* [OBJECTIVES]
1. Copy the stretch of the expected goals article from "The metric of" through "StatsBomb’s Open Data.", changing "training data" to "labeled data".
2. List the kinds of data parts that the definition of data cleaning in the expected goals article says must be identified.
3. Pick up the expected goals article from the point where it stops and continue it.

* [ARTICLE]
^^^^^^^^

Soccer Expected Goals — Data Cleaning — Part Two: Identifying and Dropping Irrelevant Data

Wes Swager
8 min readOct 11, 2021

--

Part-two for the data cleaning portion of the data science workflow creating a soccer expected goals classification model, explaining the process of identifying and dropping irrelevant data.

Expected Goals (xG)

xG measures the quality of a shot.

xG, as a metric, indicates the likelihood that a shot will result in a goal based on the characteristics of the shot and the play preceding the shot.

xG is measured on a scale between zero and one, with one representing a goal. For example, a shot with a 0.5 xG indicates a shot having a 50% chance of being a goal.

Classification Model

The metric of expected goals is calculated through the use of a classification model.

A classification model refers to a predictive modeling problem where a class label is predicted for a given example of input data.

For this project a supervised approached was used with the training data for the model including which shots were goals.

The Data

The data for this project was extracted from StatsBomb’s Open Data.

StatsBomb are a United Kingdom based football (soccer) data analytics company. StatsBomb provide free access to a segment of their proprietary dataset via GitHub: StatsBomb Open Data

Data Cleaning

Data cleaning is the process of detecting and correcting corrupt or inaccurate records from a record set, table, or database and refers to identifying incomplete, incorrect, inaccurate, or irrelevant parts of the data and then replacing, modifying, or deleting the dirty or coarse data.

Wikipedia

Data Cleaning: Irrelevant Data

Shot events data was previously extracted as part of the data extraction process (see Background — Previous Steps above).

Note: extracted_data contains 6,080 events with 81 features

Initial Features

The data included the following 81 features following the data extraction process:

extracted_data.shape[1]81
list(extracted_data.columns.values)

^^^^^^^^

* [RECORDED INFORMATION]
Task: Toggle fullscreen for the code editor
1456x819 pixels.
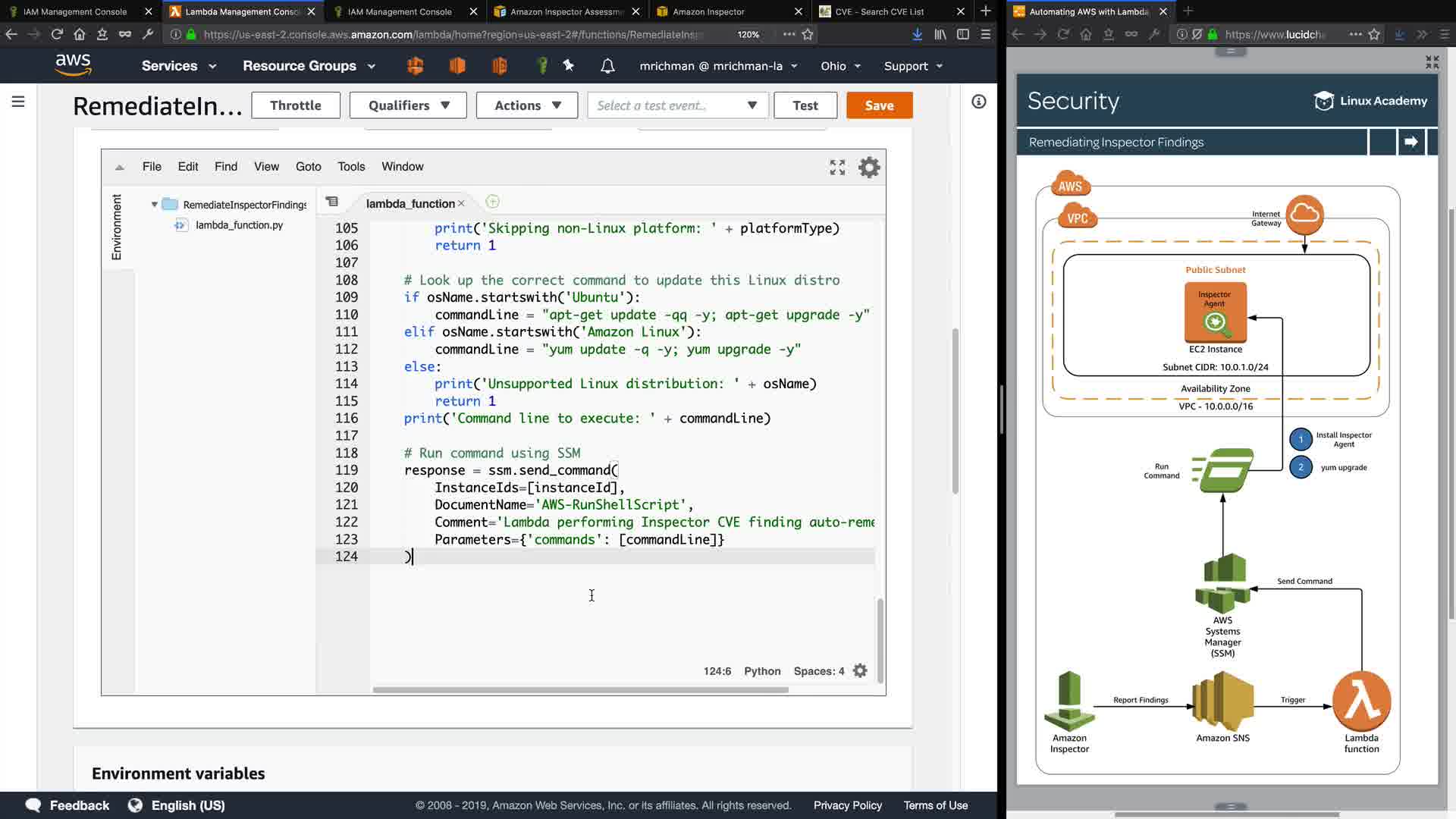Action: pyautogui.click(x=837, y=167)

^^^^^^^^

* [EXPECTED OUTPUTS]
1.
The metric of expected goals is calculated through the use of a classification model.

A classification model refers to a predictive modeling problem where a class label is predicted for a given example of input data.

For this project a supervised approached was used with the labeled data for the model including which shots were goals.

The Data

The data for this project was extracted from StatsBomb’s Open Data.

2. incomplete, incorrect, inaccurate, irrelevant

3.
'id',
'index_x',
'period_x',
'timestamp_x',
'minute_x',
'second_x',
'type_x',
'possession_x',
'possession_team_x',
'play_pattern_x',
'team_x',
'player_x',
'position_x',
'location_x',
'duration_x',
'under_pressure_x',
'related_events_x',
'match_id_x',
'shot_statsbomb_xg',
'shot_end_location',
'shot_key_pass_id',
'shot_technique',
'goal',
'shot_type',
'shot_body_part',
'shot_freeze_frame',
'shot_one_on_one',
'shot_aerial_won',
'shot_open_goal',
'shot_first_time',
'out_x',
'shot_redirect',
'shot_deflected',
'off_camera_x',
'shot_saved_off_target',
'shot_saved_to_post',
'shot_follows_dribble',
'index_y',
'period_y',
'timestamp_y',
'minute_y',
'second_y',
'type_y',
'possession_y',
'possession_team_y',
'play_pattern_y',
'team_y',
'player_y',
'position_y',
'location_y',
'duration_y',
'related_events_y',
'match_id_y',
'pass_recipient',
'pass_length',
'pass_angle',
'pass_height',
'pass_end_location',
'pass_body_part',
'pass_type',
'under_pressure_y',
'pass_outcome',
'pass_aerial_won',
'pass_assisted_shot_id',
'pass_shot_assist',
'off_camera_y',
'pass_switch',
'pass_through_ball',
'pass_technique',
'pass_backheel',
'pass_cross',
'counterpress',
'pass_cut_back',
'pass_deflected',
'pass_goal_assist',
'pass_miscommunication',
'pass_inswinging',
'pass_straight',
'pass_outswinging',
'pass_no_touch',
'out_y'

Duplicate Features

Upon initial review it is apparent that a number of the features extracted were duplicated as a result of extracting data for both shot events and the pass events preceding the shot events.

Note: Conveniently, while concatenating the two datasets, pandas helpfully indicated columns with duplicate names with x and y suffixes.

The first-step in cleaning the irrelevant features is dropping the duplicate features:

duplicate_features = ['shot_saved_off_target',
'shot_saved_to_post',
'pass_outcome',
'pass_assisted_shot_id',
'pass_shot_assist',
'pass_goal_assist',
'pass_end_location',
'index_y',
'period_y',
'timestamp_y',
'minute_x',
'second_x',
'minute_y',
'second_y',
'type_y',
'possession_y',
'possession_team_y',
'play_pattern_y',
'team_y',
'player_y',
'position_y',
'location_y',
'duration_y',
'related_events_y',
'match_id_y',
'under_pressure_y',
'off_camera_y',
'out_y']
extracted_data.drop(duplicate_features, axis = 1, inplace = True)

Non-Shot-Specific Features

The second observation is that a number of features are not descriptive characteristics of the actual shot and/or not descriptive of the play preceding the shot in a matter which adds valuable context regarding the potential quality of the shot. Therefore, these features will not be beneficial toward the development of the eventual model.

Note: These observations are subjective, based on domain knowledge specific to the sport of soccer.

Features Indicative of the Data’s Organizational Structure:

  • id: A unique identification number for the event.
  • match_id_x: A unique identification number for the match in which the event took place.
  • index_x: An identifier indicating the events’ location within StatsBombs’ nested data structure.
  • type_x: Categorizes various event types. (Only shot events have been extracted, therefore, the only event type is ‘shot.’)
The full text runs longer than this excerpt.